(Records from a collection)

· · · ·

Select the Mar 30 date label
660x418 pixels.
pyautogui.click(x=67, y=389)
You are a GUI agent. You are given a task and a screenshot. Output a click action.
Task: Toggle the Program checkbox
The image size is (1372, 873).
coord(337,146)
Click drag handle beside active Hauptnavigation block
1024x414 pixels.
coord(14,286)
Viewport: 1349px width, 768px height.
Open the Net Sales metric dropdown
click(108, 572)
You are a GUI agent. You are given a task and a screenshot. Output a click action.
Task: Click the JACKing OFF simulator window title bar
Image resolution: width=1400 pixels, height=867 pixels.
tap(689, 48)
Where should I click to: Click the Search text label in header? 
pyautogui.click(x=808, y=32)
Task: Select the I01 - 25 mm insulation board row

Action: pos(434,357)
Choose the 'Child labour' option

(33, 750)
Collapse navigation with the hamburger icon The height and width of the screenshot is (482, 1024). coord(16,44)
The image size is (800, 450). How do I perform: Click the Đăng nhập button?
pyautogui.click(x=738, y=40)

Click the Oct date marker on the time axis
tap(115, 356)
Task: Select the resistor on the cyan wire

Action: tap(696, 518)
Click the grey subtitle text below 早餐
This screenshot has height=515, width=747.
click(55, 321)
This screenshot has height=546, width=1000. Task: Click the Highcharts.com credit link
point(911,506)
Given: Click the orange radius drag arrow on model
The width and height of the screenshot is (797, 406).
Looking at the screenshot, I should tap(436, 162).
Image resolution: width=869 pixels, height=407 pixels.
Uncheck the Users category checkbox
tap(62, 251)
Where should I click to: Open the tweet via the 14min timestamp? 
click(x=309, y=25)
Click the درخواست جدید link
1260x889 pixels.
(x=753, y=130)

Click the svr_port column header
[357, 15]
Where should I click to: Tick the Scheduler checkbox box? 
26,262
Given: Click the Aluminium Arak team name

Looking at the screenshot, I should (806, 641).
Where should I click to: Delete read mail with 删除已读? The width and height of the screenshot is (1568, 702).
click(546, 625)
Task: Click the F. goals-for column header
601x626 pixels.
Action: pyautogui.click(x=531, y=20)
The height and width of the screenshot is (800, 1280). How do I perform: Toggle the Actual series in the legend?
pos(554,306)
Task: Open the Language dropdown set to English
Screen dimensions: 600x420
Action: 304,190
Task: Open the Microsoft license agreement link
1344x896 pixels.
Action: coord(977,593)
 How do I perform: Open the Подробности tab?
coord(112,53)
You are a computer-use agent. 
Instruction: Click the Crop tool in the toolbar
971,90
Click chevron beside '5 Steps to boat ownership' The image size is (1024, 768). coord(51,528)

· · · ·

Copy the records above exactly, starting at the line that contains "Task: Open the Microsoft" and ending at the last line, and leave out all earlier lines.

Task: Open the Microsoft license agreement link
1344x896 pixels.
Action: coord(977,593)
 How do I perform: Open the Подробности tab?
coord(112,53)
You are a computer-use agent. 
Instruction: Click the Crop tool in the toolbar
971,90
Click chevron beside '5 Steps to boat ownership' The image size is (1024, 768). coord(51,528)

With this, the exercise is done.